In all he wrote ten symphonies, several operas (including Taverner, Resurrection, The Lighthouse and The Doctor of Myddfai as well as The Martyrdom of St Magnus), two full-length ballets (Salome and Caroline Mathilde), 14 concertos and a cycle of string quartets.
'Unadventurous'
There were religious and semi-religious works like Ave Maris Stella and a setting of the Roman Catholic Mass for Westminster Cathedral, many of which use the medieval plainchant which had fascinated Sir Peter since his student days.
And there were several lighter works like Mavis in Las Vegas, inspired by his visit to the city and his detestation of the commercialisation of modern society.
In 1986 he was knighted and in 2004 he was appointed Master of the Queen's Music.
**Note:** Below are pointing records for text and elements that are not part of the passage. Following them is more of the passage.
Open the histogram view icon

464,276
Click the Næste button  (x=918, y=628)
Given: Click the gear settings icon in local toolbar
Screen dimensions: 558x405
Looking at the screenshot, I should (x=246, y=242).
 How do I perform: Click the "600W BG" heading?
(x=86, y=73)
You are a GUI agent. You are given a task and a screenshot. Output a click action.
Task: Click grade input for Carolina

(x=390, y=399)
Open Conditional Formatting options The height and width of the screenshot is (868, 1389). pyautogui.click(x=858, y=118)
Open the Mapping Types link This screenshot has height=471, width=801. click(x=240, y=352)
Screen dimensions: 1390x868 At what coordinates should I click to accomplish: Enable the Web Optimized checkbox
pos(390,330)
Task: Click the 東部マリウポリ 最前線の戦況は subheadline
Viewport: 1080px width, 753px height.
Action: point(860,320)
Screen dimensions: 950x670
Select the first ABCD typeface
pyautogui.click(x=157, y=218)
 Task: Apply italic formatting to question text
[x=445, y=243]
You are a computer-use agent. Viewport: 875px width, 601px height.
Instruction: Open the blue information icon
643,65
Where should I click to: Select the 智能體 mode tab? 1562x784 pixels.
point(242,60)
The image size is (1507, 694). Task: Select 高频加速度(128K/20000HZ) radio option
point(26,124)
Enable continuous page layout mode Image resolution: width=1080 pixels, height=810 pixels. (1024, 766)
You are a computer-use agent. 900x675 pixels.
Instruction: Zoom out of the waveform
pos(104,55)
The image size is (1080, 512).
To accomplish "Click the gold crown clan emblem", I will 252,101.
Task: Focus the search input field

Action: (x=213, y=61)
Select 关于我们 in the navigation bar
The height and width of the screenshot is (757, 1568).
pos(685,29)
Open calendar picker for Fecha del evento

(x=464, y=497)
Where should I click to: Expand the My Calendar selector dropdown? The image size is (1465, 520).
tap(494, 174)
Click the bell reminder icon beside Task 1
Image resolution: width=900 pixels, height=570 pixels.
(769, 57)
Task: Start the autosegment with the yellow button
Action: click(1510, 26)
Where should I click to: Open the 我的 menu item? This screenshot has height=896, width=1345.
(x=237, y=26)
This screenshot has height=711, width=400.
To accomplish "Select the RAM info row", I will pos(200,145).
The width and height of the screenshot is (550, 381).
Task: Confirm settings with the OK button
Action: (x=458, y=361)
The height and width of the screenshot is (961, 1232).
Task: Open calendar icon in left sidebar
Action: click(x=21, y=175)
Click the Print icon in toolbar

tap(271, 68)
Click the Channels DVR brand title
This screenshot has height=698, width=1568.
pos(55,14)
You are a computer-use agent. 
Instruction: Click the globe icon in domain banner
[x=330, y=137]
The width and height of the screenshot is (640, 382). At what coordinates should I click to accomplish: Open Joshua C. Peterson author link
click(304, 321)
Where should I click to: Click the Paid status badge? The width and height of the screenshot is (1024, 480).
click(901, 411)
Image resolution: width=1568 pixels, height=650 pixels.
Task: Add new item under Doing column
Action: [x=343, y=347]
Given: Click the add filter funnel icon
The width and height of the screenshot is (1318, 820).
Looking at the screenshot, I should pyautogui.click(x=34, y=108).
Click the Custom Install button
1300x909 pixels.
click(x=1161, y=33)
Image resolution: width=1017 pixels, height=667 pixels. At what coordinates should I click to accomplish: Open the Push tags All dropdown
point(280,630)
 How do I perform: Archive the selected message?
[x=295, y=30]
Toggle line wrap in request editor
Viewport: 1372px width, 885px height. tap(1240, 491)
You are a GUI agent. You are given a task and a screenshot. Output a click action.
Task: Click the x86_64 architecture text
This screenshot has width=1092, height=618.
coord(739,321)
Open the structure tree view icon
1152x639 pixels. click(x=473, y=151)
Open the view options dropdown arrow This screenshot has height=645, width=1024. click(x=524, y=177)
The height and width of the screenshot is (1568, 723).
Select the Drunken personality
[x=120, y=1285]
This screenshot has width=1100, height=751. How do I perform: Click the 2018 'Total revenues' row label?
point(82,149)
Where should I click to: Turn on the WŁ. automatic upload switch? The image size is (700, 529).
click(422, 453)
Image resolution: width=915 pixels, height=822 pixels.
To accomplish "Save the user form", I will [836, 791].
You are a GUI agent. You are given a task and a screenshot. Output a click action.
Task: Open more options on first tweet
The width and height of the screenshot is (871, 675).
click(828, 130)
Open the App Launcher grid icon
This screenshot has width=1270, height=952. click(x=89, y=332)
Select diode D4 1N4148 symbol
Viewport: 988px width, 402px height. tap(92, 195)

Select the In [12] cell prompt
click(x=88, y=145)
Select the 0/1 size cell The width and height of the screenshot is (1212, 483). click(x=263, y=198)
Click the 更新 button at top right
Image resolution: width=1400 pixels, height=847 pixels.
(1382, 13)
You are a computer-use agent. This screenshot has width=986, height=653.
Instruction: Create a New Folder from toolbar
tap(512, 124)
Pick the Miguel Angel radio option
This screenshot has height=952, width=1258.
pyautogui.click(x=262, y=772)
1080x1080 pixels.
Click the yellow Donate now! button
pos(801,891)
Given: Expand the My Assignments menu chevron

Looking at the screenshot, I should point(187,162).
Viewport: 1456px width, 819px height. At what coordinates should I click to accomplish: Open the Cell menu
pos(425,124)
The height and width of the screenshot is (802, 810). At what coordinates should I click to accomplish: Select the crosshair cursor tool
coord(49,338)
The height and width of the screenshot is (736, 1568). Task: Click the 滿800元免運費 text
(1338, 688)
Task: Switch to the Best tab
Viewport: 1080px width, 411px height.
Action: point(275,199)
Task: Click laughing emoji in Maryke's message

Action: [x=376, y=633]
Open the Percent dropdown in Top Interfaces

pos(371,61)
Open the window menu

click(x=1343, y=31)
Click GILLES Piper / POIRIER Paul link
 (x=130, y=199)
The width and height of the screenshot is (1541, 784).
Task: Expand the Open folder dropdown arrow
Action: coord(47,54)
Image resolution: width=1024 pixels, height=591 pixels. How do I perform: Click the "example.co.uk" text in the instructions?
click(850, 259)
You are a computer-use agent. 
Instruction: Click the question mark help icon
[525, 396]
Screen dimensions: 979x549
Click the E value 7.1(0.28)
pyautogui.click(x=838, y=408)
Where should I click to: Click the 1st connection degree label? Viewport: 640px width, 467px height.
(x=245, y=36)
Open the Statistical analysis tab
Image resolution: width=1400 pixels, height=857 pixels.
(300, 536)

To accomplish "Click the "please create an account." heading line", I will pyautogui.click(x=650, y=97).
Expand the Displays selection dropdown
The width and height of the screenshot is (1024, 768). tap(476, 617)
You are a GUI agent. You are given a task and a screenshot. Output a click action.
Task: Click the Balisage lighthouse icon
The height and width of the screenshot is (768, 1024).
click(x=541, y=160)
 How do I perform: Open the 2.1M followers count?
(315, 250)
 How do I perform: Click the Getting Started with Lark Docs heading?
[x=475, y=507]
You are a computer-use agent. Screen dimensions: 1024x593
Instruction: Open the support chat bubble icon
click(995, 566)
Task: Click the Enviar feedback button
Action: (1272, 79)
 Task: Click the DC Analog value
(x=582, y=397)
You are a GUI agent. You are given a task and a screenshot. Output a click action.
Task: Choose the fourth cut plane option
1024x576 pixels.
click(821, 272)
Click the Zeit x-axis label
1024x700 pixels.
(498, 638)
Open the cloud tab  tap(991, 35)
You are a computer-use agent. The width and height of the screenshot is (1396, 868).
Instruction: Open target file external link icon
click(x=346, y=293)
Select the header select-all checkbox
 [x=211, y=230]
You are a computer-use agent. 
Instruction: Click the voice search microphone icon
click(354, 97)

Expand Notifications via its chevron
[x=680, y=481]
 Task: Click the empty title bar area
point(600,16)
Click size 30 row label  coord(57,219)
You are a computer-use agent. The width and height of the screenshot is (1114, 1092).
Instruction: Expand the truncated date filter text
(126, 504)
In 2008 his financial affairs made the news when his long standing business managers, Michael and Judith Arnold, were charged with stealing almost £450,000 from him over a period of more than 15 years.
Critics did not always like much of the music Peter Maxwell Davies wrote after 1970, decrying it as unadventurous and "safe". He claimed the criticism did not worry him.
"I have been criticised a lot for writing in different styles and different kinds of music," he said. "I've been called a prostitute. Fine. In that case, so was Mozart."
He used to say he felt driven to compose, however difficult his music sometimes was to listen to. "When you have a creative urge, you can't stop writing," he told the Guardian.
"I feel that I want to tell people how it is to be PMD, and I do hope my music reflects something of the spiritual values and helps people to understand their own musicality, their own spiritual development, and that it means something to people's spiritual lives.
"This is terribly important to me. I would hate not to have my pieces played. I would hate not to be able to communicate: it's a love of people, I think, as basic as that."
And to the question, did he know who he was? he replied: "Every piece of music that I write, whatever its style, is a step on the way to finding out. No, I don't know, but when I've written the next quartet or the next choral piece or whatever it is I'll be that much closer to finding out."
"And I hope in a way that I can never give you an answer in words, because I might stop writing music."